Data to process:
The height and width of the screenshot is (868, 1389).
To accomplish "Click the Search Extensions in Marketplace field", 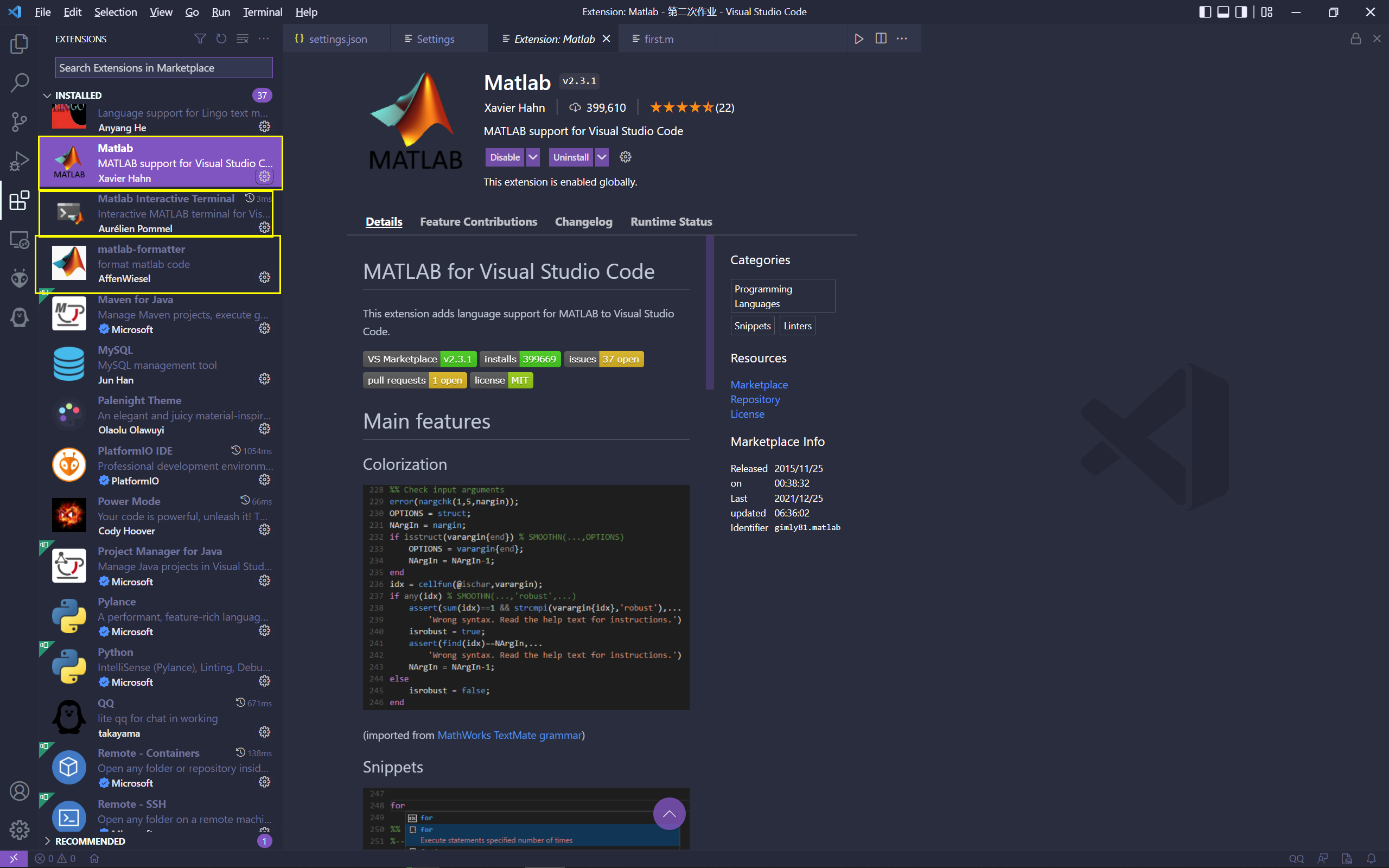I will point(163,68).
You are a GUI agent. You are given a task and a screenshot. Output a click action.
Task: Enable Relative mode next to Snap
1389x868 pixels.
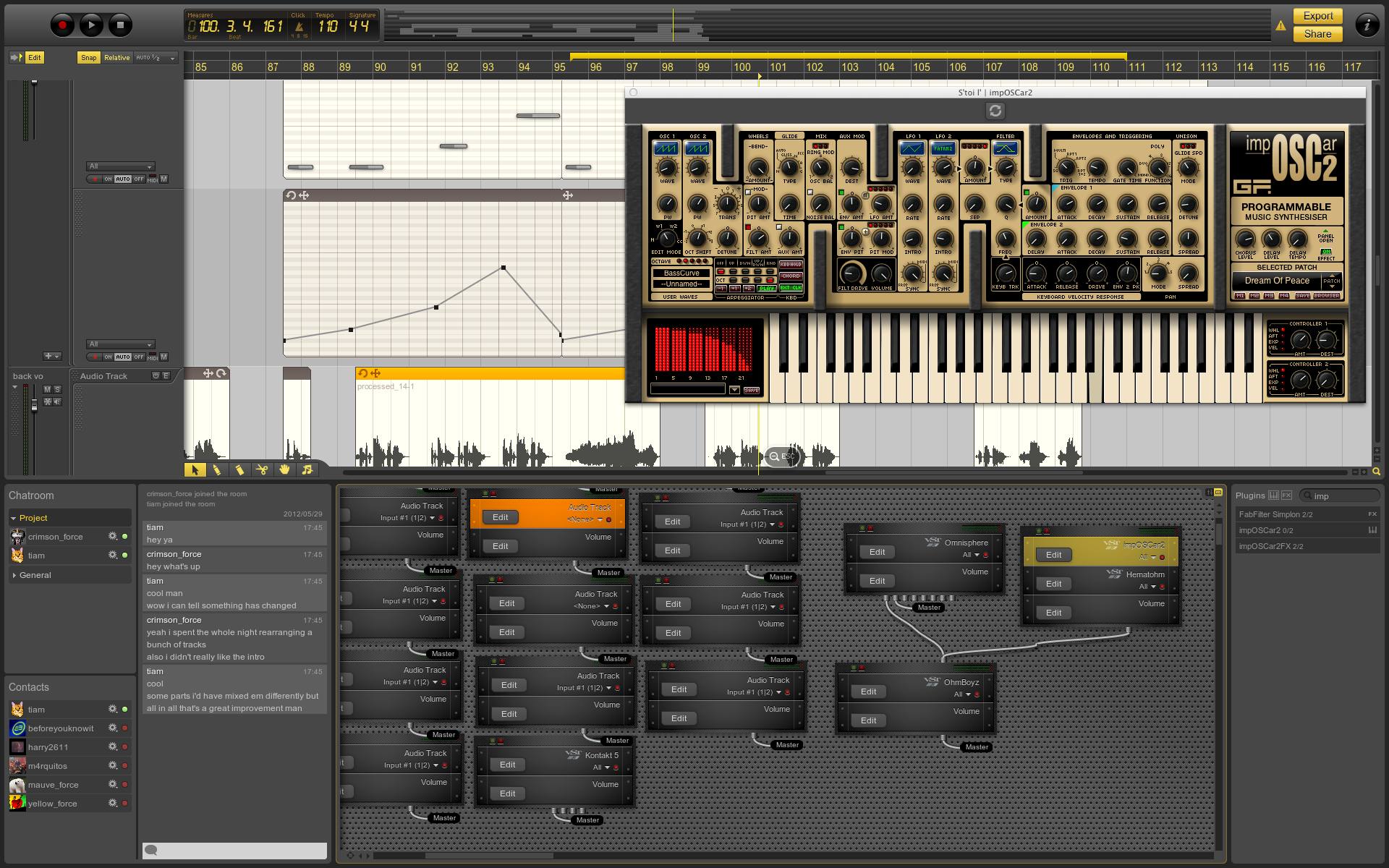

Task goal:
Apply a filter for "screenshot" to the data above, then copy each line that matches.

Written solution:
The height and width of the screenshot is (868, 1389).
You are a GUI agent. You are given a task and a screenshot. Output a click action.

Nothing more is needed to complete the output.